The geographical information analyses the company's revenue and non-current assets by the company's country of
incorporation (i.e. India) and other countries. In presenting the geographical information, segment revenue has been
based on the geographical location of customers and segment assets which have been based on the geographical
location of the assets.

'# The management assessed that the fair value of cash and cash equivalents, bank balance, trade receivables, other
financial assets, trade payables, lease liability and other financial liabilities approximate their carrying amounts largely
due to the short-term maturities of these instruments

Types of inputs are as under:

Input Level I (Directly Observable) : which includes quoted prices in active markets for identical assets such as quoted
price for an equity security on Security Exchanges.

Input Level II (Indirectly Observable) : which includes prices in active markets for similar assets such as quoted price for
similar assets in active markets, valuation multiple derived from prices in observed transactions involving similar
businesses, etc.

Input Level III (Unobservable): which includes management's own assumptions for arriving at a fair value such as
projected cash flows used to value a business, etc.

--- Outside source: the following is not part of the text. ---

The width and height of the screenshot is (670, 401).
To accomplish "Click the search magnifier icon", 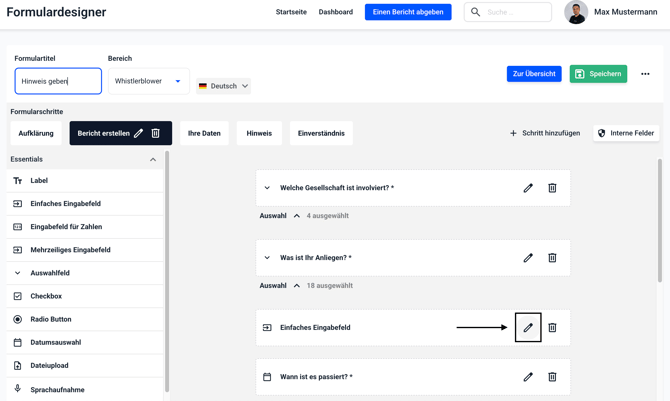I will [x=476, y=12].
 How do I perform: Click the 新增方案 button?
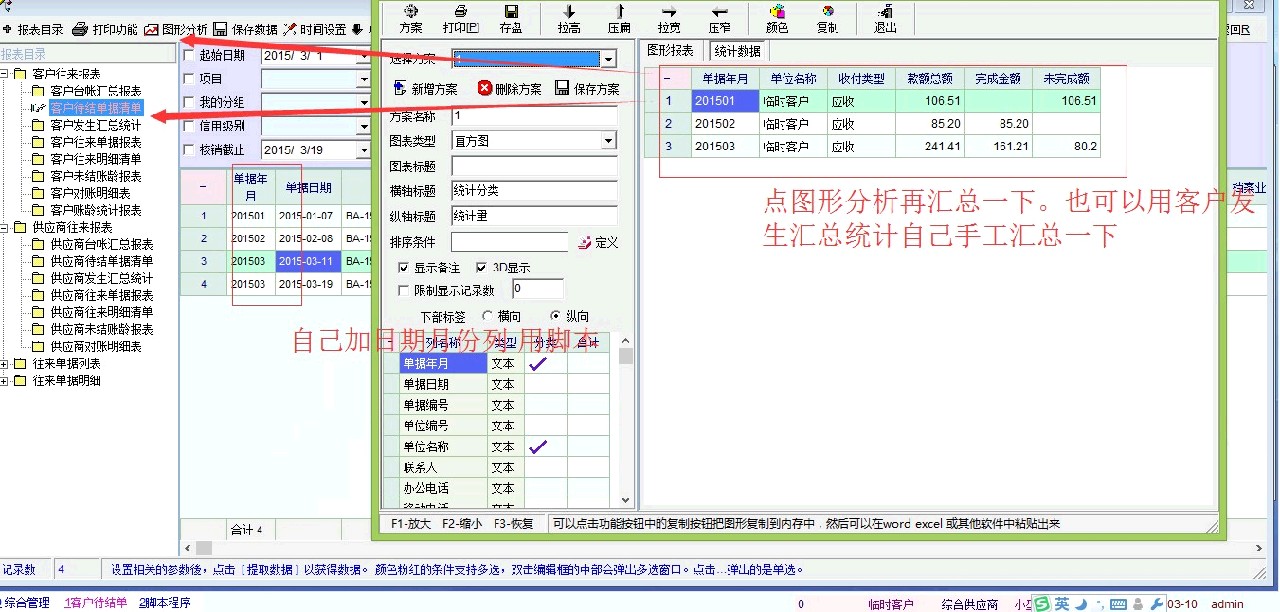(425, 89)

B. Measurement of fair values

i) Valuation techniques and significant unobservable inputs

Since there are no financial instruments measured at Fair Value, this is not relevant.

ii) Transfers between Levels I and II

Since there are no financial instruments measured at Fair Value, this is not relevant.

iii) Level III fair values

There are no items in Level III fair values.

C. Financial risk management

The Company has a well-defined risk management framework. The Board of Directors of the Company has
adopted a Risk Management Policy. The Company has exposure to the following risks arising from financial
instruments:

Ý Credit risk ;

Ý Liquidity risk ; and

Ý Market risk

Risk management framework

The Company’s board of directors has overall responsibility for the establishment and oversight of the Company’s
risk management framework. The board of directors evaluate and exercise independent control over the entire
process of market risk management. The board also recommends risk management objectives and policies.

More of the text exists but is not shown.